───── EXCERPTED DATA ─────

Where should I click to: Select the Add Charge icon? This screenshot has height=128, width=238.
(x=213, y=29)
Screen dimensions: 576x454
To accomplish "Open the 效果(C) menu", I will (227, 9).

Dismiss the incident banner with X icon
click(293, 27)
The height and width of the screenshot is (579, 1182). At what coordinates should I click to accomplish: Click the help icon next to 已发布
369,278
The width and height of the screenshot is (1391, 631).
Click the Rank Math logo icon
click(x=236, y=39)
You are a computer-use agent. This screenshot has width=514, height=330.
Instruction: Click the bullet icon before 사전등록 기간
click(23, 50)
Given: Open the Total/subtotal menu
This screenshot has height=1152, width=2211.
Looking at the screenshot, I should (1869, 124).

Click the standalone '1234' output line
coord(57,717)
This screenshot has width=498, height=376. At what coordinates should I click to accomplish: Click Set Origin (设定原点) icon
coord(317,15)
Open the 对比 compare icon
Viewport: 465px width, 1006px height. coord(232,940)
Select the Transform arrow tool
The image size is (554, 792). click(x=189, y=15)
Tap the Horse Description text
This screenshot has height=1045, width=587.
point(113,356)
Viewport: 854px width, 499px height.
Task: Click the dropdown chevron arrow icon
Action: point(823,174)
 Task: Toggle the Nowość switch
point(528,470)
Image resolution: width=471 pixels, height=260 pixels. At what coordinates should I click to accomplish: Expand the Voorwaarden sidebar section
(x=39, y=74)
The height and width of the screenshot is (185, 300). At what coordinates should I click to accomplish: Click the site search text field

─────

EXERCISE DETAILS
At the line with "Screen dimensions: 576x454", begin reproducing the material above exactly, and continue through its last line.

ANSWER TO THIS TASK
Screen dimensions: 576x454
To accomplish "Open the 效果(C) menu", I will (227, 9).

Dismiss the incident banner with X icon
click(293, 27)
The height and width of the screenshot is (579, 1182). At what coordinates should I click to accomplish: Click the help icon next to 已发布
369,278
The width and height of the screenshot is (1391, 631).
Click the Rank Math logo icon
click(x=236, y=39)
You are a computer-use agent. This screenshot has width=514, height=330.
Instruction: Click the bullet icon before 사전등록 기간
click(23, 50)
Given: Open the Total/subtotal menu
This screenshot has height=1152, width=2211.
Looking at the screenshot, I should (1869, 124).

Click the standalone '1234' output line
coord(57,717)
This screenshot has width=498, height=376. At what coordinates should I click to accomplish: Click Set Origin (设定原点) icon
coord(317,15)
Open the 对比 compare icon
Viewport: 465px width, 1006px height. coord(232,940)
Select the Transform arrow tool
The image size is (554, 792). click(x=189, y=15)
Tap the Horse Description text
This screenshot has height=1045, width=587.
point(113,356)
Viewport: 854px width, 499px height.
Task: Click the dropdown chevron arrow icon
Action: point(823,174)
 Task: Toggle the Nowość switch
point(528,470)
Image resolution: width=471 pixels, height=260 pixels. At what coordinates should I click to accomplish: Expand the Voorwaarden sidebar section
(x=39, y=74)
The height and width of the screenshot is (185, 300). At what coordinates should I click to accomplish: Click the site search text field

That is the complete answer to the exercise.